Document passage
.....

トンネル崩落 老朽建造物の総点検が急務だ

The Yomiuri Shimbun (Dec. 4, 2012)
Aging tunnels, expressways need to be checked
トンネル崩落 老朽建造物の総点検が急務だ(12月3日付・読売社説)

A terrible accident occurred on a major expressway Sunday.

A large section of the ceiling collapsed inside the Sasago Tunnel of the Chuo Expressway in Yamanashi Prefecture, burying several vehicles and causing some of them to catch fire.

Eight-centimeter-thick concrete panels reportedly fell suddenly from the ceiling over a length of 110 meters. Several bodies were found in the buried vehicles. Some people escaped from the tunnel by themselves but suffered burns and other injuries.

“The ceiling collapsed like an avalanche,” one witness said. The terrifying tunnel accident is simply chilling.

Some people possibly remain trapped under the rubble. We hope the police and firefighters will do everything they can to rescue any survivors, while taking care not to disturb any unstable slabs that could also come down.

The Chuo Expressway, like the Tomei Expressway, is a major artery linking the Tokyo metropolitan area with the Kansai region. The 4.7-kilometer Sasago Tunnel opened to traffic in 1977.


Tunnel passed checks

Central Nippon Expressway Co., the operator of the Chuo Expressway, said it conducted visual and other inspections inside the tunnel in September, but found nothing wrong with the panels that hang from the upper part of the tunnel to permit ventilation.

.....

Provided data
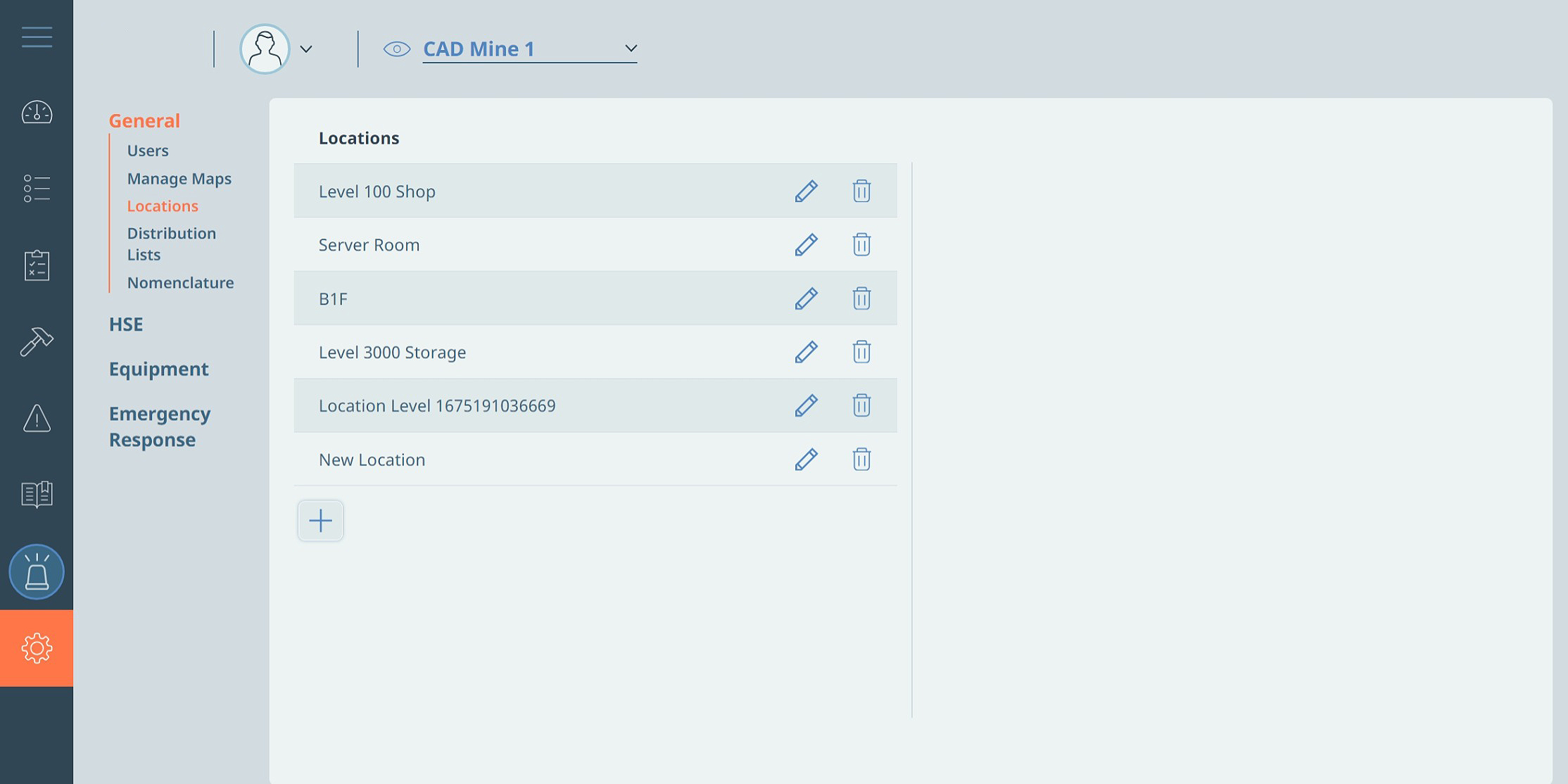
Task: Open the clipboard tasks icon in sidebar
Action: pos(37,265)
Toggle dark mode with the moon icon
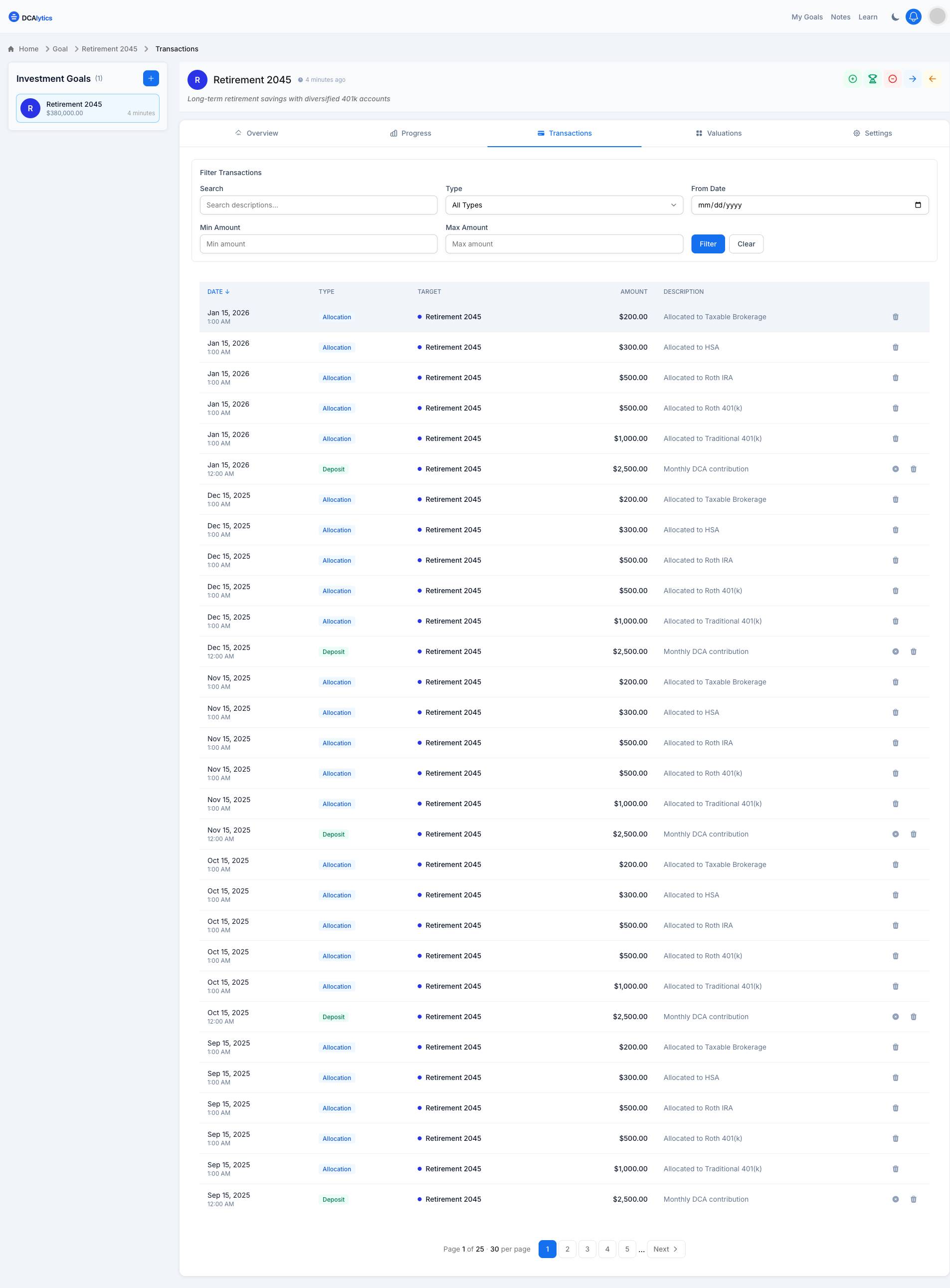The width and height of the screenshot is (950, 1288). (895, 16)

.....

Job A
Sum up the editorial on the Sasago Tunnel collapse in two sentences.
Job B
Continue the editorial on the Sasago Tunnel collapse from its last sentence onward.

Final result A
Concrete ceiling panels fell over a 110-meter stretch inside the Sasago Tunnel of the Chuo Expressway in Yamanashi Prefecture, burying several vehicles, some of which caught fire, and bodies were found in the buried vehicles. The tunnel opened in 1977 on a major route linking the Tokyo area with the Kansai region, and its operator, Central Nippon Expressway Co., said September inspections found nothing wrong with the panels.

Final result B
Had the structure deteriorated due to age? The police and the Land, Infrastructure, Transport and Tourism Ministry must thoroughly pinpoint the cause of the collapse. How maintenance and checkups should be conducted also needs to be examined.

More than 10 tunnels with similar structures to the Sasago Tunnel have been built across the country. These tunnels must be urgently inspected.

After 20 people were killed in the 1996 collapse of the Toyohama Tunnel in Hokkaido, all tunnels across Japan were checked. Couldn’t lessons from this tragedy have been used more effectively?

During the period of high economic growth that began in the 1970s, government spending on public works projects for expanding social infrastructure increased sharply.


Structures crumbling

Expressways and other structures built during this period have aged considerably, and, experts say, some are becoming dangerous to use. One prime concern is that concrete in these structures is reaching the end of its fatigue life.

According to the infrastructure ministry, tunnels and elevated sections of the nation’s expressways alone required repairs at about 555,000 locations in 2011. This is more than 10 times the 47,000 spots that needed repairs in 2005.

From the viewpoint of preparing for a major earthquake as part of disaster-prevention measures, aged structures must be quickly given comprehensive inspections.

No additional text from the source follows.